Activity:
Filter the records for "icon" and keep each line that has it.

╭─ Extracted records

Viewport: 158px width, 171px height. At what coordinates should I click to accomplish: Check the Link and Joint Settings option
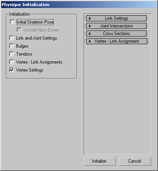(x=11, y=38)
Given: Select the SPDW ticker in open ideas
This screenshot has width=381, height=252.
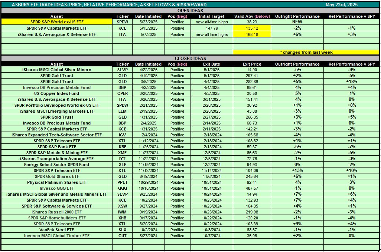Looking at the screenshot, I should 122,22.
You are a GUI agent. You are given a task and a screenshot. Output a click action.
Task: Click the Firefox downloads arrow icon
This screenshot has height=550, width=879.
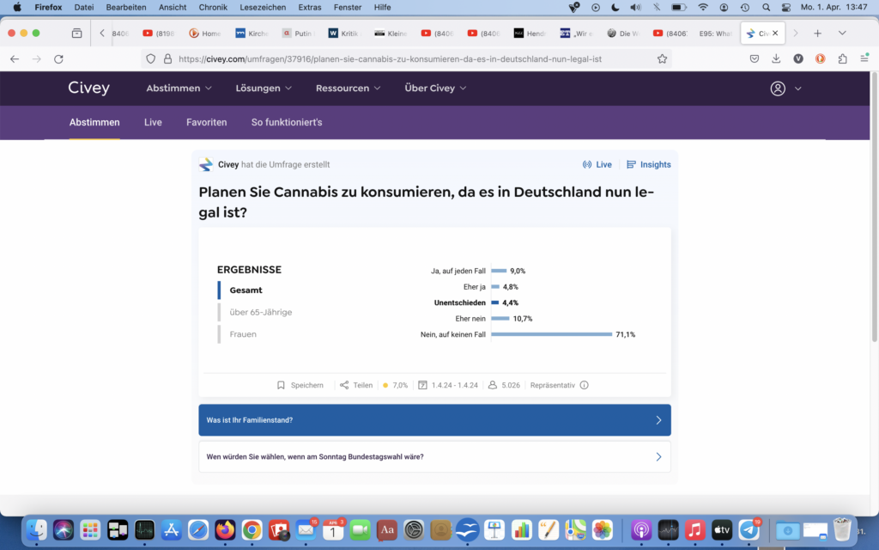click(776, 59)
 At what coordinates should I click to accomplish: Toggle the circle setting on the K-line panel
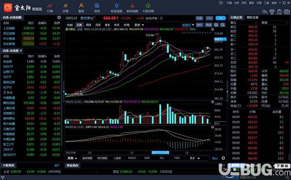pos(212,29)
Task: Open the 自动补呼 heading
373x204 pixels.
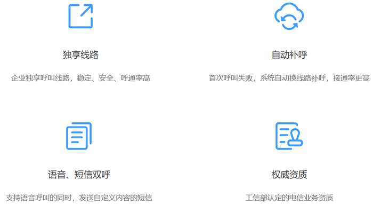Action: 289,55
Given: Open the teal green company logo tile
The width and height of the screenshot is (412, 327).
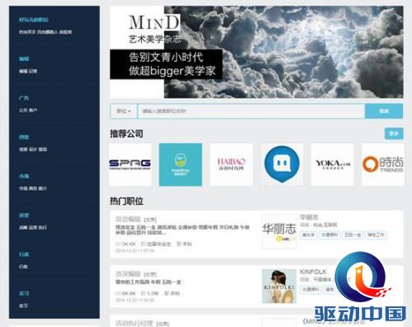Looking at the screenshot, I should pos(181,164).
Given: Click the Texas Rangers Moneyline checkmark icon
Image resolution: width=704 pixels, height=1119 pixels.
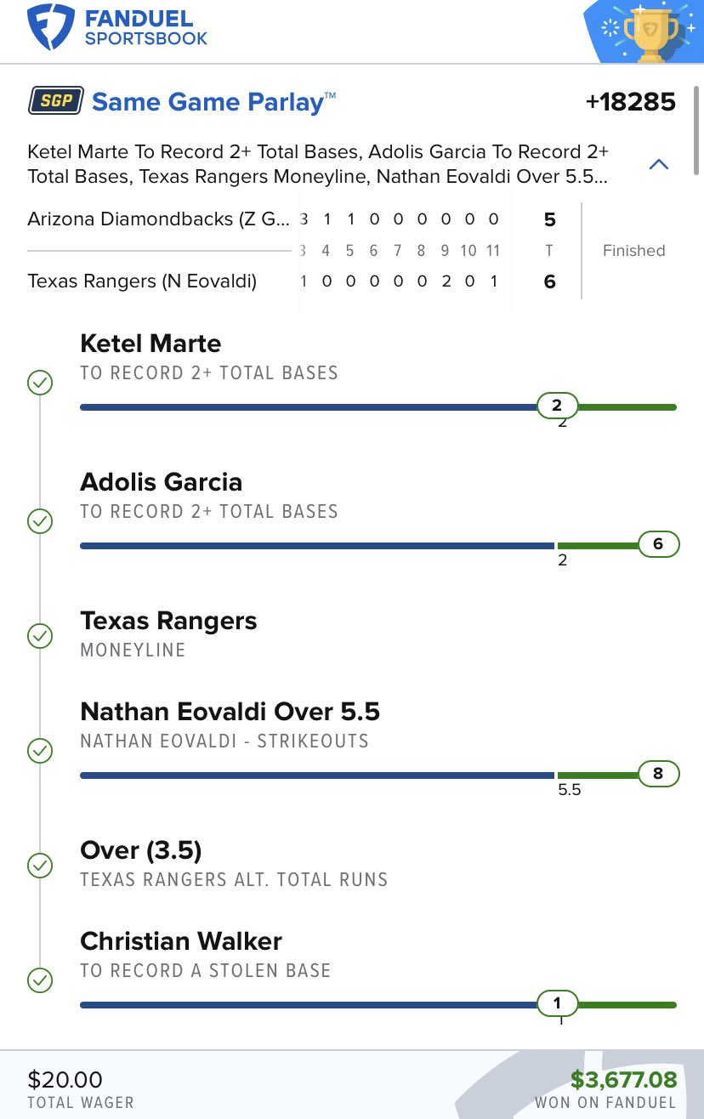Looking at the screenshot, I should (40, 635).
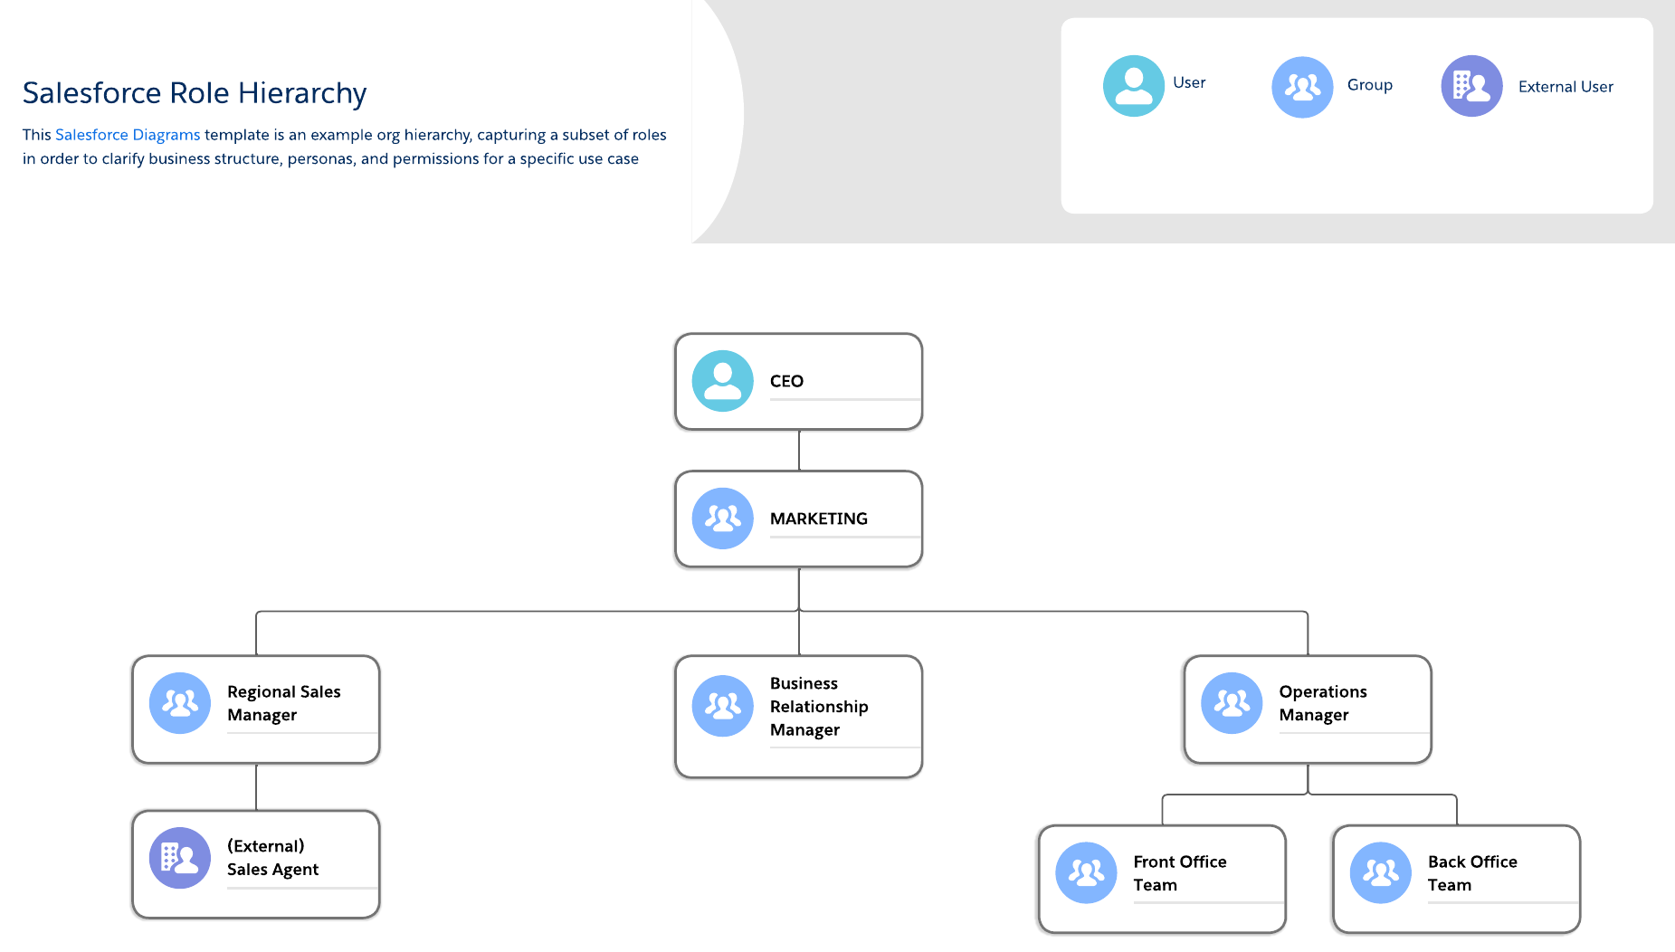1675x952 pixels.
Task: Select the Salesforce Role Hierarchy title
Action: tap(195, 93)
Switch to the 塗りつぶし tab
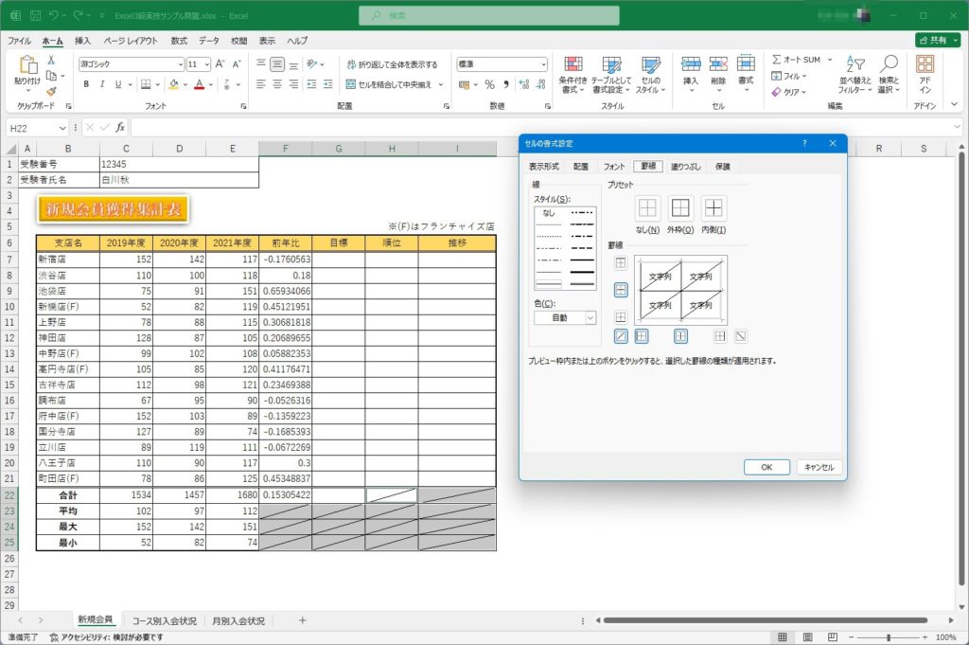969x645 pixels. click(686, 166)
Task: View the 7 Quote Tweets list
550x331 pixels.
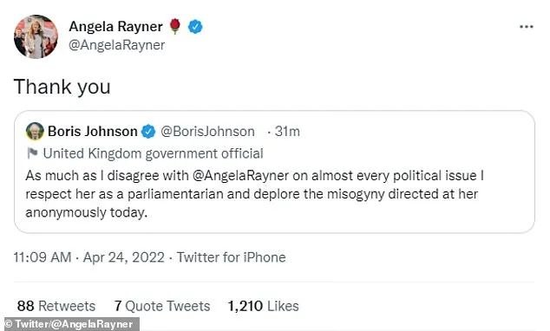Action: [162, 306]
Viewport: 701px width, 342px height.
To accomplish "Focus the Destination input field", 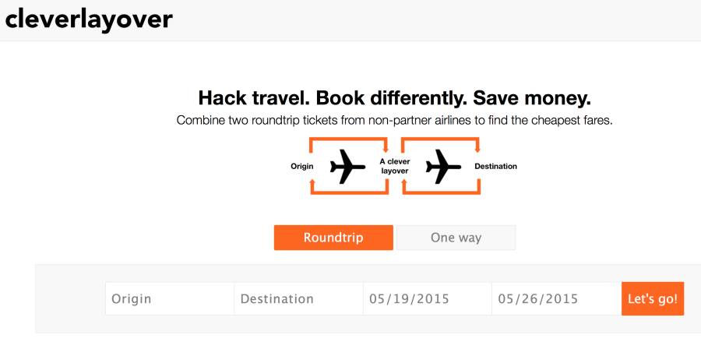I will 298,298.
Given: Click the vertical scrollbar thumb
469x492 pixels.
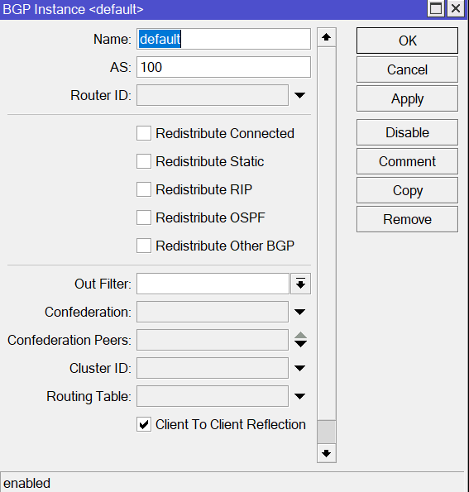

╰─

Solution below:
Task: Click the Firefox downloads arrow icon
Given: Click the Texas Rangers Moneyline checkmark icon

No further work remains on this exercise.